High praise for applicant questionnaires

Series Title
Series Details 05/09/96, Volume 2, Number 32
Publication Date 05/09/1996
Content Type

Date: 05/09/1996

By Mark Turner

COMMISSION officials who remained at their desks during August to begin the task of sifting through 50,000 pages of information supplied by would-be EU members have praised the applicant countries for the quality of their replies.

While most fonctionnaires were busy sunning themselves during the August hiatus, some 300 Commission officials stayed behind to begin processing the candidate countries' responses to a 165-page questionnaire distributed in April.

Every directorate-general maintained a crew dedicated to the task of wading through the mountain of raw information proffered by the ten applicant countries from Central and Eastern Europe (CEECs).

The answers will help the Commission to assess their bids to join the EU.

Although they were given just three months to complete the hugely complex document, all ten countries surprised even the most optimistic with prompt and - for the most part - well-drafted responses.

“The first impression is that a very serious effort went into the replies,” said one source close to the Commission. “There was an enormous amount of work put in.”

Initial reactions are positive. “There was no country with any major difficulty,” said a Commission source, although he added that there were “certain gaps and misunderstandings”.

These often resulted from confusion over the more arcane elements of EU jargon, which continued to bamboozle respondents despite numerous briefing sessions. One example was the Baltic misunderstanding of 'set-aside' land, an inapplicable concept in countries where the priority is to increase production as fast as possible.

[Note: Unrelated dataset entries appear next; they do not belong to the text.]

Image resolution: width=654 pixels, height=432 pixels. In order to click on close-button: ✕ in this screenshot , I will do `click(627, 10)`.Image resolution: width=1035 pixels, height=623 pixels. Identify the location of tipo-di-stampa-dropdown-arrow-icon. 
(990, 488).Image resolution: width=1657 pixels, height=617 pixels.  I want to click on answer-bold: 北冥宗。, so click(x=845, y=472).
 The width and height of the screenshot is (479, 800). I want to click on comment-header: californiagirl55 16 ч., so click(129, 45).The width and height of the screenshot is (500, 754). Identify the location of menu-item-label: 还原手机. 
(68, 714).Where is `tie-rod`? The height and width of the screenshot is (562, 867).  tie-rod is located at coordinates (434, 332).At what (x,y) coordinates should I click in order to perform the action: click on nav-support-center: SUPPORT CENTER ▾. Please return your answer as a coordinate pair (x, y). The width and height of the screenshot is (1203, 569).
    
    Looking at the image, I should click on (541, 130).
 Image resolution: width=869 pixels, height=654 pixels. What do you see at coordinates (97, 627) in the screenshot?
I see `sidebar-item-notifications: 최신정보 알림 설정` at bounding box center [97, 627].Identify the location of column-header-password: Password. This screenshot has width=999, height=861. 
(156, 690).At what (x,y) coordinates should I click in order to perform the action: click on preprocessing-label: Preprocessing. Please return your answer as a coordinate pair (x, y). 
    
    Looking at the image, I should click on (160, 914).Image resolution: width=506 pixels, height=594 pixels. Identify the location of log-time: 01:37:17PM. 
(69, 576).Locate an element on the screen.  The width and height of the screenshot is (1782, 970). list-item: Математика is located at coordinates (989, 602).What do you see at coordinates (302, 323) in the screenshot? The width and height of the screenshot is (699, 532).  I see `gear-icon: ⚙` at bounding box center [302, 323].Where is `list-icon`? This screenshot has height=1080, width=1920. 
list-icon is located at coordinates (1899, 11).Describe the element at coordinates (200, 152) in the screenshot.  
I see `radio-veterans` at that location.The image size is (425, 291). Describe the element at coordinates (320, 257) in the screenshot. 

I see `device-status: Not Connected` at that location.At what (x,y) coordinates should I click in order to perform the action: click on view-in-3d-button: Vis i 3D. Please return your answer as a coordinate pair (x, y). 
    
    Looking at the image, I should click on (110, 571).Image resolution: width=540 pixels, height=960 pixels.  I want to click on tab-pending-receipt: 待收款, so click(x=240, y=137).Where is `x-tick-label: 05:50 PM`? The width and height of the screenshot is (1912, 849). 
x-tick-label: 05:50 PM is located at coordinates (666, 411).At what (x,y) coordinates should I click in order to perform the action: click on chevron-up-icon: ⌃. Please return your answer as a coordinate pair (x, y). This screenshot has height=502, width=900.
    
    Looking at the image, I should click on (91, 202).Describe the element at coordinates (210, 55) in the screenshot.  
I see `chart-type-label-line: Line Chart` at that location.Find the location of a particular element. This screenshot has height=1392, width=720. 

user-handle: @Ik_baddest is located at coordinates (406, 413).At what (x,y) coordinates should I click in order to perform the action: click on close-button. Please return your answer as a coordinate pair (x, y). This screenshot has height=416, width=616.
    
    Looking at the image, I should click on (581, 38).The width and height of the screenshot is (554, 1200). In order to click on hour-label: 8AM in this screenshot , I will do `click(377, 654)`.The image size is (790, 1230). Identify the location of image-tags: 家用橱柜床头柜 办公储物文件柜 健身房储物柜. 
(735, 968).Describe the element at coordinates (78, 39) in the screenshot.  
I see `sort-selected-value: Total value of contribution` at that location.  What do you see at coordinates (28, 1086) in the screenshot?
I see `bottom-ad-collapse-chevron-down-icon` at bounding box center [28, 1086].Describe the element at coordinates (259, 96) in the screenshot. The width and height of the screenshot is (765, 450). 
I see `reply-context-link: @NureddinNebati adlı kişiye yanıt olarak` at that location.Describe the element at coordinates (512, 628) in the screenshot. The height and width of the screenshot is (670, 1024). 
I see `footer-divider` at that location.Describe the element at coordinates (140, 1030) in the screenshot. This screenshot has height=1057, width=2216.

Others were caused by a simple lack of information. In some states, records only began in 1991. In the case of Slovakia, this was made even more complex by the discovery that certain secret old treaties were still locked up in safe boxes in Prague.

One Commission source suggested that some interesting lacunae could be found in the section on nuclear energy, which probed issues of nuclear safety and surveillance of radioactivity.

Nevertheless, the omissions and mistakes were not a cause for serious concern, according to analysts who face the task of judging the CEECs' applications according to three general criteria: the stability of democratic institutions, a functioning market economy and the ability to take on the obligations of EU membership.

But its first challenge was more physical than logistical. Hungary's paperwork alone is reputed to have weighed 200kg and a “little truck” had to be drafted in for the job.

External Relations Commissioner Hans Van Den Broek wants draft avis - assessments of each country's application to the Union - prepared by the end of the year. Only once this has been done will discussions on accession leave the technical sphere and enter the political arena.